The London Stock Exchange (LSE) faced an ambitious timeframe for migrating its main market onto its new Millennium Exchange trading platform. News last week that it is delaying the migration until 2011 to help cope with network upgrades has been welcomed by customers and commentators.
The LSE announced on 3 November that the migration would not take place shortly after 14 November as planned, but in 2011, affirming what many had already thought likely. “I think they had decided before last week that the migration was likely to be delayed,” said Herbie Skeete, CEO of exchange information provider Mondo Visione.
The project had already been moved from its initial go-live date of 1 November following requests by customers for more time to carry out testing. But the confirmation of a longer delay was made after a two-hour outage on 2 November on Turquoise, the multilateral trading facility (MTF) majority owned by the LSE, which migrated to Millennium Exchange system on 4 October. The incident, which was caused by human error according to the exchange, is being treated as suspicious and has resulted in UK regulator the Financial Services Authority being brought in to investigate.
Hirander Misra, CEO of low-latency systems supplier Algo Technologies, says that the challenging timeline was a rational strategic move given that the exchange was losing market share and had two trading systems – Cinnober for Turquoise, TradElect for the LSE Â¬– that were being publicly discussed as unable to provide the required speed for some market participants. “The ”big bang' approach was always going to be aggressive, even in a best case scenario,” he adds.
“It was more than aggressive – it was rash,” says Paul Pickup, director of exchange consultancy Trading Technology. Typically it takes two years to implement a stock exchange system he points out, suggesting that the LSE should have planned on installing the new system on smaller markets that use TradElect first for a test period, either within the LSE Group, such as the Borsa Italiana, or on other venues such as the Johannesburg Exchange which currently runs on TradElect. By default the new plan will give the LSE greater visibility of any potential issues that could crop up on Turquoise before changing its own platform.

▶ **LISTED ENTRIES**

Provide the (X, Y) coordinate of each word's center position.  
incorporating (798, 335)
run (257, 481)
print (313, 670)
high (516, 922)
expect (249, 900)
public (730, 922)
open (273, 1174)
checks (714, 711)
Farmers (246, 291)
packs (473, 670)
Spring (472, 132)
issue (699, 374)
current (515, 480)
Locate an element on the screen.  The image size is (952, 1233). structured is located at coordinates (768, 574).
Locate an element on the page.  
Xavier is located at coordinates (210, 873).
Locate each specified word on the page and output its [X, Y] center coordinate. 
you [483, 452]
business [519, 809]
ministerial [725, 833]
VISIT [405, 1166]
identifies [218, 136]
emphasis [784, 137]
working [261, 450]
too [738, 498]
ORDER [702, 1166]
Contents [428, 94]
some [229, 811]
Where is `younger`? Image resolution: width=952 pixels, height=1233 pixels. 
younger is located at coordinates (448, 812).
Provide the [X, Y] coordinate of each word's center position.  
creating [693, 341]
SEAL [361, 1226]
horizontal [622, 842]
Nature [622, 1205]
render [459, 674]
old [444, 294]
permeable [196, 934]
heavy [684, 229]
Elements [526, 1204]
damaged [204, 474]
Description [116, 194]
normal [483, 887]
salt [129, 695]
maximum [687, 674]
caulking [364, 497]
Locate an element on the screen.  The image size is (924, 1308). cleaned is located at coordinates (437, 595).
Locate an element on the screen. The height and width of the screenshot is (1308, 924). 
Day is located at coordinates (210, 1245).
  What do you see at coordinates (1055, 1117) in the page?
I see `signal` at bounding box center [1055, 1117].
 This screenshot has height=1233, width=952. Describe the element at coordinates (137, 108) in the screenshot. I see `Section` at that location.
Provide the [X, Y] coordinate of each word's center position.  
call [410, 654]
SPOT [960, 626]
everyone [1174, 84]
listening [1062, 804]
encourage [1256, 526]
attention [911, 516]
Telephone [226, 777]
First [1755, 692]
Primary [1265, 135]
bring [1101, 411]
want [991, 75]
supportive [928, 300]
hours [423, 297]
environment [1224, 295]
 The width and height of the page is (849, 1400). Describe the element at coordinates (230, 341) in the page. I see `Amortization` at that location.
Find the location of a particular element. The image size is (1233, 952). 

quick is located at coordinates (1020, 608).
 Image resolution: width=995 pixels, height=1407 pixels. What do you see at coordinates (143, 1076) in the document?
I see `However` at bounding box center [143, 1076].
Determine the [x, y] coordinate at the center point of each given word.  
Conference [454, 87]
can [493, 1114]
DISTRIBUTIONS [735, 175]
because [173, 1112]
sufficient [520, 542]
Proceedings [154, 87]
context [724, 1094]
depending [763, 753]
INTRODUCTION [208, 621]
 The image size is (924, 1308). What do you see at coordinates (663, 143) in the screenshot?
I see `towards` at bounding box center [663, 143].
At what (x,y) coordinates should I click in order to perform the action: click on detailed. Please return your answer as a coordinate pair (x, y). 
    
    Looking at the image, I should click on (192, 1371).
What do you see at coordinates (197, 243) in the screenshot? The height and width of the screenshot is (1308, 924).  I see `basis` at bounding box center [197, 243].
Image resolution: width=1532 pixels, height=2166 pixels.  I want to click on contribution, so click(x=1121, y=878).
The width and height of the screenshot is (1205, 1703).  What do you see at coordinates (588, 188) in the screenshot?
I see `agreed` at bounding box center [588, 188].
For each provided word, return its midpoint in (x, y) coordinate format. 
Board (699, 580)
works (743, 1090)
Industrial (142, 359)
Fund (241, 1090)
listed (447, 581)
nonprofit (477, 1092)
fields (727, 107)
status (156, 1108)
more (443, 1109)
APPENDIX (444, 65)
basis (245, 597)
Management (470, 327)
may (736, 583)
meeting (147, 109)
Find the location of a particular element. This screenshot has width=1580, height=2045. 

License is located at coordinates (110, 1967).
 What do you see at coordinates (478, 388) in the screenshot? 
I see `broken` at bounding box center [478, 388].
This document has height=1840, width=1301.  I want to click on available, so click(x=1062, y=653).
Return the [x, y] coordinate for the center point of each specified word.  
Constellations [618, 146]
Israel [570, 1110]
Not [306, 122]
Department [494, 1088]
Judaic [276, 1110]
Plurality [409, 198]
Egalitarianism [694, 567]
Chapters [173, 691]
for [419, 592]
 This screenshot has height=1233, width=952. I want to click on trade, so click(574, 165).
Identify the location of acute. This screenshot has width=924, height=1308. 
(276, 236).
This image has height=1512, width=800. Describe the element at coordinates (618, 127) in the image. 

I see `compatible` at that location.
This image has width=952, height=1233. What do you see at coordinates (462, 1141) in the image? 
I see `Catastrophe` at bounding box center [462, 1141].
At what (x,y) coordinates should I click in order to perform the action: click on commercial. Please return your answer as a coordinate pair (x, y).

▶ **WHAT NEEDS TO BE DONE**
Keep going with the article on the London Stock Exchange's delayed move to Millennium Exchange, starting right after its last sentence.

▶ **ANSWER AREA**
Representing 3.01% of October's pan-European equity market by turnover compared to the 12.13% for the LSE, according to Thomson Reuters' Equity Market Share Reporter, moving Turquoise onto the platform was a simpler project. However Pickup asserts that leaving only four weeks between the two projects – as initially planned – did not allow time for sufficient testing before the exchange went live.
Upon finding the timeframe to be too tight, it was only sensible for the exchange to move the date, says Misra. The outage of NYSE Euronext's European markets on 19 October demonstrated that the appetite of market participants to trade on MTFs has risen to the point that an outage at a primary market doesn't damage volumes on alternative venues. An outage of any duration could prove to be a catalyst for migrating liquidity onto other venues, he argues.
The LSE has not indicated that the delay reflects a change in its strategy and was unavailable to comment prior to its interim results presentation on 18 November.
However the perception of a slower approach appears to be appreciated by all parties. “The market feels a lot better if [the LSE] gives time for more testing to be done,” asserts Skeete. “And that doesn't just mean internal testing within the exchange, it is end-to-end testing that involves all of the constituents from member firms to independent software vendors.”
Misra adds that an unintended bonus for some trading firms over the Christmas period will be the arbitrage opportunity between trading LSE-listed stocks on the Turquoise platform which claims to have a 400 microsecond roundtrip latency and on the LSE's current system which the exchange claims to have a 1.4 millisecond roundtrip.